The Justice Department said it has reached a settlement agreement with AT&T over a federal lawsuit alleging DirecTV colluded with rival pay-TV operators to freeze out a Time Warner Cable-owned regional sports network.
According to FierceCable, no monetary payment was announced, but the DOJ said AT&T agreed it will not share program licensing information with competitors in the future and will also self-monitor.
The agreement does not, however, stipulate that DirecTV, the No. 2 pay-TV operator in the Southern California region, carry SportsNet LA, the exclusive local TV home of the Major League Baseball’s L.A. Dodgers.
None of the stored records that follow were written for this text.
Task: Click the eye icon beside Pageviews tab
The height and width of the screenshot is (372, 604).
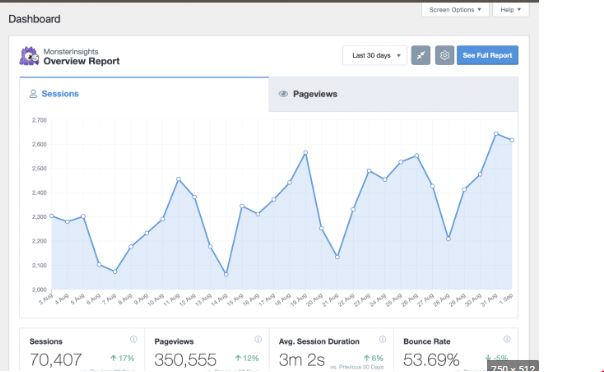Action: click(283, 94)
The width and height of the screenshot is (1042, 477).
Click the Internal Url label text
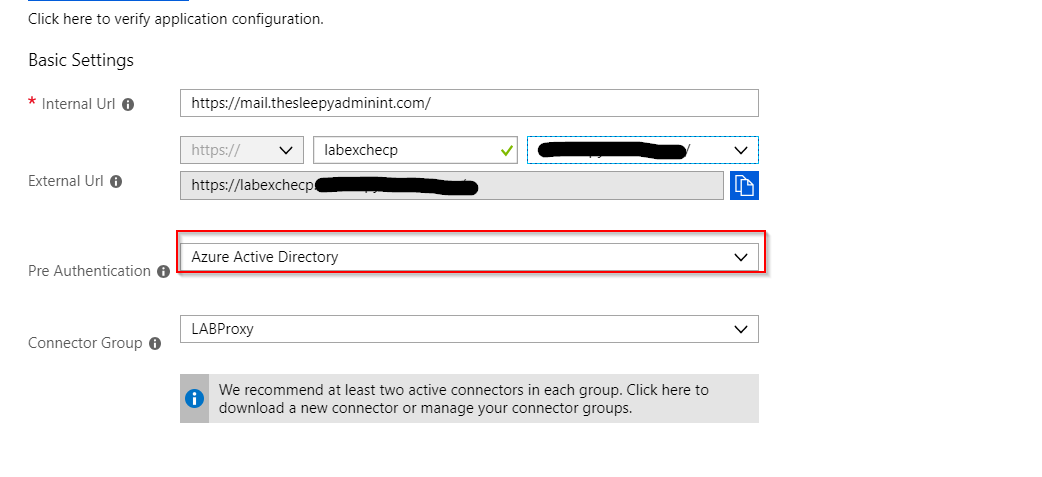click(x=78, y=104)
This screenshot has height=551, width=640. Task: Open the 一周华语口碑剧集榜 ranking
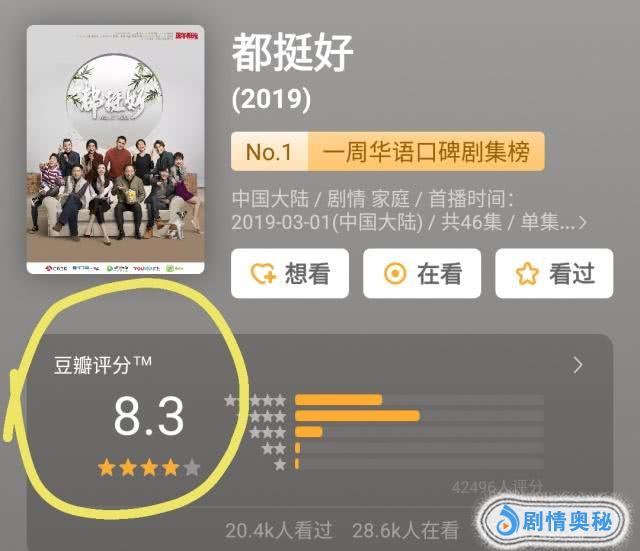pos(427,151)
“When competitors email, text, or otherwise share confidential and strategically sensitive information with each other to avoid competing, consumers lose,” said Acting Assistant Attorney General Brent Snyder of the Justice Department’s Antitrust Division, in a statement. “Today’s settlement promotes competition among pay-television providers and prevents AT&T and DirecTV from engaging in illegal conduct that thwarts the competitive process.”
TWC signed a 25-year, $8.5 billion program licensing deal with the Dodgers in January 2013 and launched TWC SportsNet LA in March 2014. Today, Charter Communications—the company that bought TWC in 2015—is the only major pay-TV operator in the SoCal region to carry the channel.
The RSN is entering its fourth MLB season distributed in less than half of Los Angeles-area homes.